Rep. Maloney (D-NY) was the primary sponsor of the bill. She acknowledged that it was “truly unfortunate” that the legislation was required, “but the credit card companies brought it on themselves. Rather than use the months after the date that (the previously-passed legislation) was signed into law to update their systems to get ready for the new reforms, they have used this time to raise interest rates unfairly at any time and for any reason on consumers retroactively on their balances, capturing many of them in never-ending cycles of debt. . . the Pew Foundation issued a report that showed that interest rates have shot up by 20 percent . . . and 90 percent of all credit card debt . . . has had an interest rate increase since the President signed (that) bill into law.”
She added that: “(T)he Pew report also found that 100 percent of bank cards were using practices that the Federal Reserve has called unfair, deceptive, and anticompetitive . . . What we are doing is moving this date up by 5 months, giving relief and protection to consumers and working to help them.”
The Republican minority had opposed the previously-passed legislation, and was opposing H.R. 3639. Rep. Hensarling (R-TX) was among those leading that opposition. He began his remarks in opposition by saying that “although there are some good provisions in the (previously-passed) legislation, ultimately many of us predicted that if it passed, credit would become more expensive and less available to millions of Americans, and that's exactly what we see. Now . . . clearly, there have been misleading and deceptive practices by some credit card companies. We need to have better disclosure, more effective disclosure so people understand the credit relationships in which they enter.”

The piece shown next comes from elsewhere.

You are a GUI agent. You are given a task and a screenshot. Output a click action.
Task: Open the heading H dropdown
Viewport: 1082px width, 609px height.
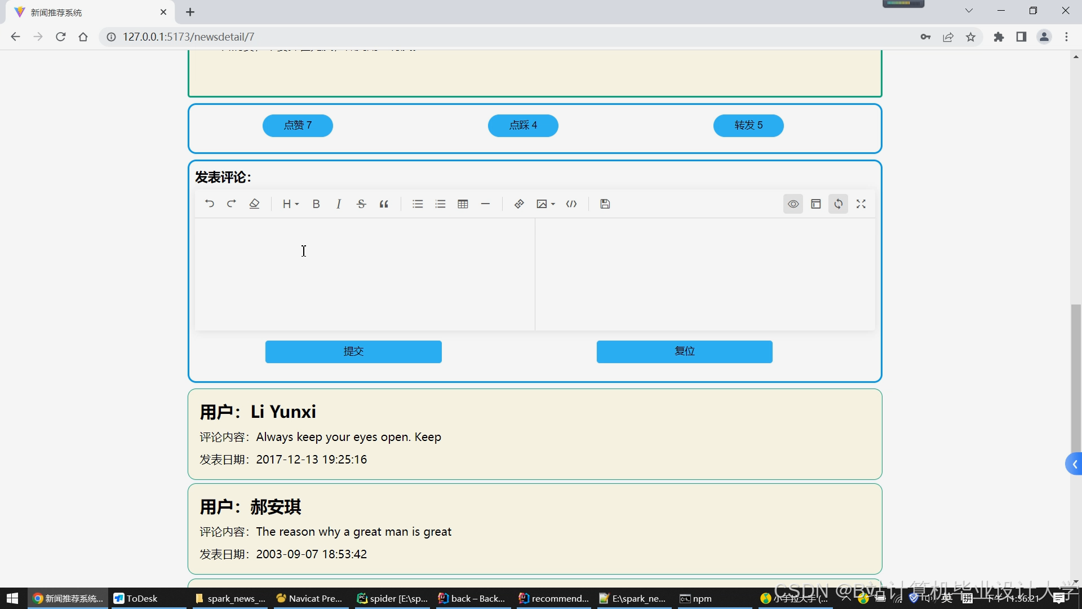tap(290, 204)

Hensarling added: “(B)ut we are in the midst of a huge credit contraction that's taking place today . . . Unfortunately, ultimately this (previously-passed) legislation on which (the) effective date is moved up . . . by the bill that is before us will essentially exacerbate that trend.” He argued that “if this bill passes, it's going to be a lot harder for people to access the credit they need to pay their bills . . . And it just couldn't come at a worse time . . . (The previously-passed bill) is only going to exacerbate the matter . . . take away credit cards, make interest rates go up, make credit less available and more expensive . . . .”

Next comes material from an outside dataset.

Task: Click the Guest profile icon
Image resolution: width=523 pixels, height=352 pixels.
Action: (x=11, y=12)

Hensarling also said “when you start taking away the ability of companies to price for risk, the people who do it right end up bailing out a number of people who don't . . . if they had a choice of paying a higher interest rate or of having their credit cards taken away from them, my guess is a number of them would choose the higher interest rate. But Congress has taken that decision away from them by enacting the (previously-passed) bill, if we choose to enact this bill, (it) will simply hasten what is already a bad process which is making credit less available and more expensive to thousands of small businesses and to millions of Americans . . . .”
The legislation passed by a vote of 331-92. Two hundred and forty-eight Democrats and eighty-three Republicans voted “aye”. Ninety-one Republicans and one Democrat voted “nay”. As a result, the House approved and sent on to the Senate the bill moving up the effective date for certain new consumer protections for credit card holders.